TO-DO LIST:
[1] Translate the sentence "I still continue to call his name from time to time." from the forum post about the missing tegu into Spanish.
[2] Extend the forum post about the missing tegu with a further passage that begins after its final sentence.

EXTRACTED TEXT:
--- start ---
I have lost mine a couple times but usually goes to the same spot every time. (Same 2spots) I let mine walk around my room and he is really good about it. Also a young one. I stuff a towel under my doo so he can't get through. But I took my eye off him for 5-10 mins because he has been being good, like resting with my cat selvester under my chair, or just sleeping next to my heater. I my self had taken full responsibility for the couple of times he did get out, so I know exactly how tight to stuff the towel under the door, because one time I lightly did it, and he got out. This time it wasn't me sealing the door,(not blaning her) but just know how to do it more correctly. So I hear the little stinker trying to climb my wall, I laughed, he stopped and closed his eyes. Next thing I know he is missing. I have a ssmall area just outside my room that he has gone to the most, then another room that doesn't have a door, but is FILLED withjunk and hiding spots for him. I don't know how many times I re arranged that room. Tommorrow I'm starting spring cleaning early and plan to spend my Saturday looking for him. I also do have a room just outside my door to the right that he always just walks by, it's about 50 degrees f in there, and really think he has no interest in being in there. His name is teg. I called his name about 5 times today and heard him give me 4 big huffs. But I really could not pin point where it came from. I still continue to call his name from time to time. Every time he has got out, it's been his loud moving that gives him away. He ate a pretty good sized mouse the day before he went missing. He had trouble kinda getting it down so I know he must be stuffed! His poop really stinks and fills my room with the smell so I always get it out right away. Do you think it's possible for me to smell his poop when he does? I put some meat out, a shirt in a box with our scent(he seems to like to sleep and bask on our shirts), some water, and a basking light. All in the cluttered room. In an hour he will have been missing for 24 hr.


He is a really good taimed tegu. Gives me a couple tail whippings here and there, and huffs if I call his name because he knows I'm coming to get him.  or pick him out of his cage. That's why I think he huffed earlier.
--- end ---
SUPPLIED DATA:
--- start ---
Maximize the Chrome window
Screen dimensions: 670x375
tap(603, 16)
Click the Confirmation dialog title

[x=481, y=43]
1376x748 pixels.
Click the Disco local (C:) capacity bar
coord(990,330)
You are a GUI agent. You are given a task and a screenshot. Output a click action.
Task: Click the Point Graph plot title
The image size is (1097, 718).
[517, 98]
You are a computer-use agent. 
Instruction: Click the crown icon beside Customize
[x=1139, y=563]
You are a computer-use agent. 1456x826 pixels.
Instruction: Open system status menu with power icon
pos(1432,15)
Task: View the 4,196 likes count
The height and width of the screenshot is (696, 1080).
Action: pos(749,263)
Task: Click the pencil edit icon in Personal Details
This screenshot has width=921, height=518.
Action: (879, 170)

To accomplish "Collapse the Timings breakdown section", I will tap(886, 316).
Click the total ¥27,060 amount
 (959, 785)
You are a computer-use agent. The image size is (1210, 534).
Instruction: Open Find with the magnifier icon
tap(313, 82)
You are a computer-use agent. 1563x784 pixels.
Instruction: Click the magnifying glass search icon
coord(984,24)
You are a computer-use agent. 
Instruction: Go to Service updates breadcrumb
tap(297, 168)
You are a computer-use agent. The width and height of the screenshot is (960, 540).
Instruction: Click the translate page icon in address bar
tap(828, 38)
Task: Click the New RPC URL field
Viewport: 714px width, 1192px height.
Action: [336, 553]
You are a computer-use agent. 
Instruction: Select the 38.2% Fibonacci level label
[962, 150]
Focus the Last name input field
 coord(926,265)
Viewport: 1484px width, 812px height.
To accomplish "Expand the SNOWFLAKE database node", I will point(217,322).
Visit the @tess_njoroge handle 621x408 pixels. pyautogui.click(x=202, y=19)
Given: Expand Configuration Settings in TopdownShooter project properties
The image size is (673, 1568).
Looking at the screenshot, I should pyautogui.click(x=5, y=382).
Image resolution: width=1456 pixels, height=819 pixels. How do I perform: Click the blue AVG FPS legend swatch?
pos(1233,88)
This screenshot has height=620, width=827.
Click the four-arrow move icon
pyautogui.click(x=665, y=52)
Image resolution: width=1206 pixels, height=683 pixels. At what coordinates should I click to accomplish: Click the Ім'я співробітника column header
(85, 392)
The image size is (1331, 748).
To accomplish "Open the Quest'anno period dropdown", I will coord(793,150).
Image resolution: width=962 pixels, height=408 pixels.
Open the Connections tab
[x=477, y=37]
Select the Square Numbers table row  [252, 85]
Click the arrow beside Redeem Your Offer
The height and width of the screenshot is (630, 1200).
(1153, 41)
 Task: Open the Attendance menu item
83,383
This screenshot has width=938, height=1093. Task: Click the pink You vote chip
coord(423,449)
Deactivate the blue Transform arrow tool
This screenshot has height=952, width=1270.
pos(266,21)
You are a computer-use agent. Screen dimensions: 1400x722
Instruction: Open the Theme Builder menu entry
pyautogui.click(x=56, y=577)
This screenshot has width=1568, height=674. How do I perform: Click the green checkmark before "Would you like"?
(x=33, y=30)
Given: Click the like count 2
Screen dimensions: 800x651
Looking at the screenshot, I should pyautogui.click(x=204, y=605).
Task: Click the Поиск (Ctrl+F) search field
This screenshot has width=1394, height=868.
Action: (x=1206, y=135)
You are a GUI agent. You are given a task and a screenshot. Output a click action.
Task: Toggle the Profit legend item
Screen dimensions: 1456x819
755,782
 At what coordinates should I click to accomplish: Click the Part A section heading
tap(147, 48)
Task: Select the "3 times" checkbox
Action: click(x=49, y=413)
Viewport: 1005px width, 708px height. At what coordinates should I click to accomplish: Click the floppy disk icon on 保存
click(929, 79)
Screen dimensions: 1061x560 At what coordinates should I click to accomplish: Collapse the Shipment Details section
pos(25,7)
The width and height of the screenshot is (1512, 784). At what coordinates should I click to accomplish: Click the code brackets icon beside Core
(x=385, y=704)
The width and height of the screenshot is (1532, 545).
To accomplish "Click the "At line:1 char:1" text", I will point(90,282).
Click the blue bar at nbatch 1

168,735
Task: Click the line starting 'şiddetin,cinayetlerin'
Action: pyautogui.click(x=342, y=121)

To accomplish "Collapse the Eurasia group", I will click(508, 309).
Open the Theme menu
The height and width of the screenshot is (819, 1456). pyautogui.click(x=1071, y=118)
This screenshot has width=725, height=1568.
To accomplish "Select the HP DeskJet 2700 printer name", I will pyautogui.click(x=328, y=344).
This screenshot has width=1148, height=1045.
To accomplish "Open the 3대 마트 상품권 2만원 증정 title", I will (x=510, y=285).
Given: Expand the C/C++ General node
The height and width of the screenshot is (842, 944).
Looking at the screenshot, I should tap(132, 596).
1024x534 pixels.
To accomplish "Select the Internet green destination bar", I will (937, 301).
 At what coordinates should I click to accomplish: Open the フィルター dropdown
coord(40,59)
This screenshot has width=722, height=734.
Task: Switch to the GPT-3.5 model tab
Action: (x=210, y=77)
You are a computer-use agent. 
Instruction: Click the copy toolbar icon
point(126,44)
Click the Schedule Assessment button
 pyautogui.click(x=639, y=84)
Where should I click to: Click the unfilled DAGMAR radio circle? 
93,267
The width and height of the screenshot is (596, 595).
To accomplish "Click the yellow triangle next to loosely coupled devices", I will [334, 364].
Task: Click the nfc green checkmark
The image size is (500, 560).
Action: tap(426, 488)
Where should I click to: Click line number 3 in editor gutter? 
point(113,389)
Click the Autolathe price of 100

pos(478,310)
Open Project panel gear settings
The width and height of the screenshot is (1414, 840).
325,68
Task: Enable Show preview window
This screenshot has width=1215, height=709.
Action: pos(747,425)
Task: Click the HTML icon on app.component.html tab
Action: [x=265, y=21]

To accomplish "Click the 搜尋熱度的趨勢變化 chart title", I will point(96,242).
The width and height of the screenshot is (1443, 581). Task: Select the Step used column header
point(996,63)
--- end ---
EXERCISE RESULTS:
[1] Sigo llamándolo por su nombre de vez en cuando.

[2]
----------



## TheTeguGurl (Mar 16, 2013)

Have any updates yet?


----------



## nepoez (Mar 16, 2013)

no updates still.... can't think of any more hiding spots... just have to wait now


----------



## Cornelius (Mar 16, 2013)

I found my tegu, he was so cold! But fast asleep. Good luck with yours!


----------



## bfb345 (Mar 16, 2013)

use the old kentucky flour trap like on duck dynasty they caught a rough neck monitor that got loose in the warehous


----------



## nepoez (Mar 18, 2013)

Where did you find yours? I still haven't, no prints on flour spots either.



Cornelius said:


> I found my tegu, he was so cold! But fast asleep. Good luck with yours!


----------



## bfb345 (Mar 18, 2013)

look in any closets or dark spots also look in bundled up things like clothes for example really look anywhere you havent good luck


----------



## Cornelius (Mar 23, 2013)

Mine always walks along walls! He was beside a wall partially under a magazine in a really cold room


----------



## Midwestmonster (Jun 9, 2013)

Good luck finding him. It's unbelievable how sneaky these little guys can me. Even in my closed off room, mine has found herself in interesting places. I always keep an eye on her when she's roaming around. 

Please keep us updated. I hope you find him.


----------



## nepoez (Oct 7, 2013)

Unfortunately it's over now. It's been 7 months and I have just moved to a new house. I've posted an update to what I'm doing now in the B&W tegu section of the forum.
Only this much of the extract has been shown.